Aomine terkaget saat melihat sesosok tubuh berbaring diranjangnya. Di tempat yang sama dengannya bahkan berbagi selimut dengan dirinya. Dengan bantuan pencahayaan lampu tidur diatas nakas, Aomine tahu jika orang itu memiliki surai berwarna merah dengan ujung berwarna hitam. Rambut pendek dan alis bercabang. Ya bercabang, seperti jalan tol di Ibukota yang mumet dan semerawut. Tubuhnya tidak lebih besar dari Aomine, berhidung mancung dan berwajah tegas.

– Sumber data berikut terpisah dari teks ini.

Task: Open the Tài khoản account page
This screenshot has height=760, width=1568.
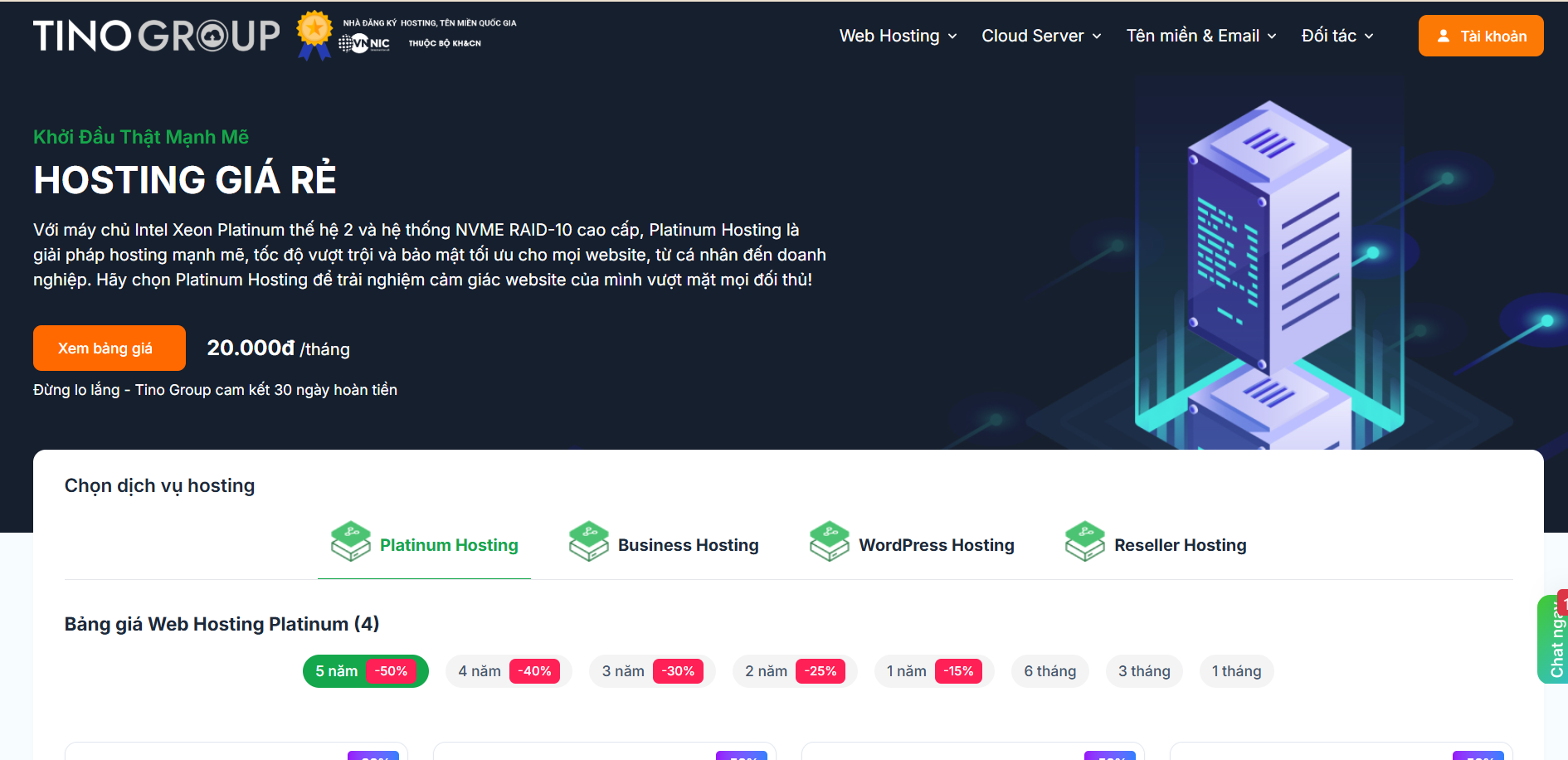Action: (x=1481, y=35)
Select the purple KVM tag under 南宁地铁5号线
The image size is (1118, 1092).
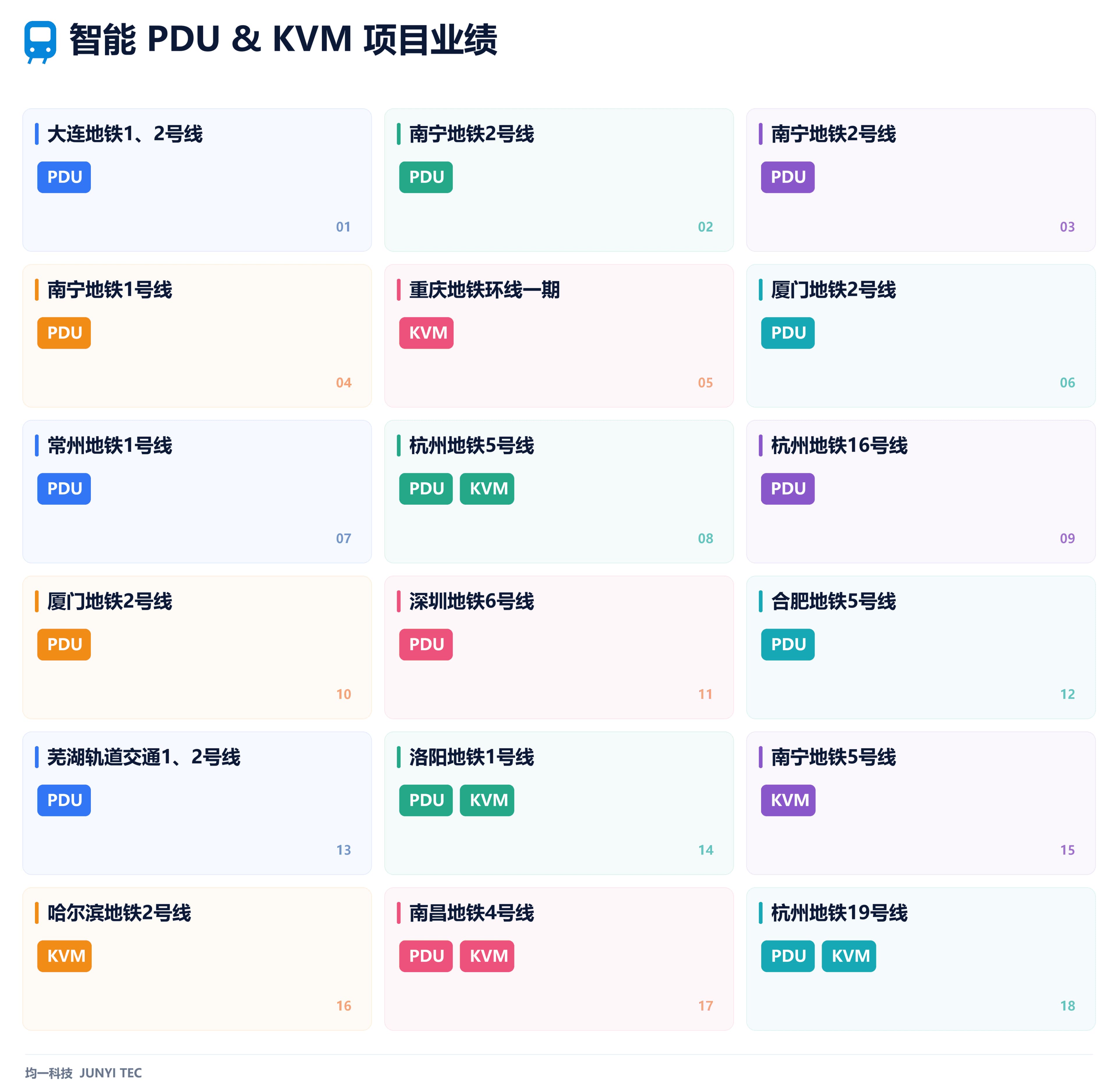point(788,800)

Tangan kiri Aomine terulur untuk menyentuh pipi kanan pemuda yang ada diatas ranjangnya. Aomine dapat merasakan rambut sang pemuda yang lembut saat jemarinya bersentuhan dengannya. Jemari Aomine meraba alis bercabang milik si pemuda, serta hidungnya yang mancung sampai akhirnya jemari Aomine berada tepat dibelahan bibir sang pemuda.
Glup
Aomine melan ludah saat menyentuh bibir kenyal sang pemuda, jemari Aomine masih betah untuk menyentuh bahkan menggesekkan ibu jarinya di bibir sebelah bawah pemuda seumurannya itu.
Zap
"?"
Aomine terkaget saat tiba-tiba pemuda yang tidur didepannya itu membuka matanya. Bahkan sekarang sedang memandang jemari Aomine yang masih berada di bibirnya.
"A-aku bisa jelaskan apa yang terjadi Ka-kagami. Ja-jangan langsung menyimpulkan yang aneh-aneh." Jawab Aomine kikuk.
Bruk
"Argh-…"
Aomine menggerang saat Kagami tiba-tiba menendang perutnya dengan keras sampai dia terlempar dari ranjang berukuran King Size miliknya.
"Ho-hoi kau tidak perlu sampai seperti itu Baka! Itu hanya sebuah kesalah fahaman!" teriak Aomine lantang. Bukannya menjawab Kagami malah menyembunyikan wajahnya di selimut dan membalik badannya kearah seballiknya.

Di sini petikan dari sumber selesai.